> **PROBLEM TO WORK ON**: Find every line in the records below that contains "computer", and copy it.
........
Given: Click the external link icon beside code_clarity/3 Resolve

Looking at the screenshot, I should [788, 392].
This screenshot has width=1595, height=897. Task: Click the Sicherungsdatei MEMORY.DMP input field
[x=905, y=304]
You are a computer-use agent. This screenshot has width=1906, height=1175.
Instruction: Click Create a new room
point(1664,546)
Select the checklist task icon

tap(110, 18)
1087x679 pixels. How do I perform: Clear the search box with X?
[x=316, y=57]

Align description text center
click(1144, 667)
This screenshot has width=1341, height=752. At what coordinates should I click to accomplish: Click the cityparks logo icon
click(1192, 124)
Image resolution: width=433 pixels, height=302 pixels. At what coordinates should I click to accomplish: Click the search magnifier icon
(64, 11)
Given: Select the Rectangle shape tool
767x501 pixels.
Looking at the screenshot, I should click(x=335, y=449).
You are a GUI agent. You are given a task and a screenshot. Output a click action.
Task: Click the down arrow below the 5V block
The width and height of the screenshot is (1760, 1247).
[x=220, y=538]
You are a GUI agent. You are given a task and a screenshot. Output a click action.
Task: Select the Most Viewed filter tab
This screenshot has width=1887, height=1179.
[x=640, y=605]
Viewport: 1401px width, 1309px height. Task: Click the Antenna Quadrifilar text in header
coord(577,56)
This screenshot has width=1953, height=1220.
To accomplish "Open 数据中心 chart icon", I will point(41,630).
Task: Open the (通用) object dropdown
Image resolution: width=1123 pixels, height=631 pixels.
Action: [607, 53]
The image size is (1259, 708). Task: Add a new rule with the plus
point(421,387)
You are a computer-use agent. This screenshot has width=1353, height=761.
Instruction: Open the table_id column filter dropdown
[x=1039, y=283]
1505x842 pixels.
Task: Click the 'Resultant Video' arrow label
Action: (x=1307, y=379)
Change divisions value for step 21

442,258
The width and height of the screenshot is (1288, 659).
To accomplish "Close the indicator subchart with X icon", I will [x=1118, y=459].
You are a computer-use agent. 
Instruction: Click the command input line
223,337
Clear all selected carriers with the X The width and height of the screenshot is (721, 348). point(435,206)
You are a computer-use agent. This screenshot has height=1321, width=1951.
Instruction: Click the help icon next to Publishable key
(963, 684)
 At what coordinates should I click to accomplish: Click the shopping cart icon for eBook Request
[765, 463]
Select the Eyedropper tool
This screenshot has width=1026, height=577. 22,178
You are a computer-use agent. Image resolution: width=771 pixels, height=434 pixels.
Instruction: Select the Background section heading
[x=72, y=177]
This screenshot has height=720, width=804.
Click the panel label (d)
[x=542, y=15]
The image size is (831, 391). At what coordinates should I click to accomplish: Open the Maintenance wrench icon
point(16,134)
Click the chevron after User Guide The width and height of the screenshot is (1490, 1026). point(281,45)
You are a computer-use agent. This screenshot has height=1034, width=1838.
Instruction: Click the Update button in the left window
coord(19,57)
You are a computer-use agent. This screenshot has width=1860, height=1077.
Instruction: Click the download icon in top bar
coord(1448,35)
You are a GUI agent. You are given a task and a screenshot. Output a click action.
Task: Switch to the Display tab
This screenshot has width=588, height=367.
........
> **RESPONSE TO THE EXERCISE**:
You are a computer-use agent. This screenshot has width=1906, height=1175.
You are a computer-use agent. This screenshot has width=1353, height=761.
You are a computer-use agent. 
You are a computer-use agent. This screenshot has height=1321, width=1951.
You are a computer-use agent. Image resolution: width=771 pixels, height=434 pixels.
You are a computer-use agent. This screenshot has height=1034, width=1838.
You are a computer-use agent. This screenshot has width=1860, height=1077.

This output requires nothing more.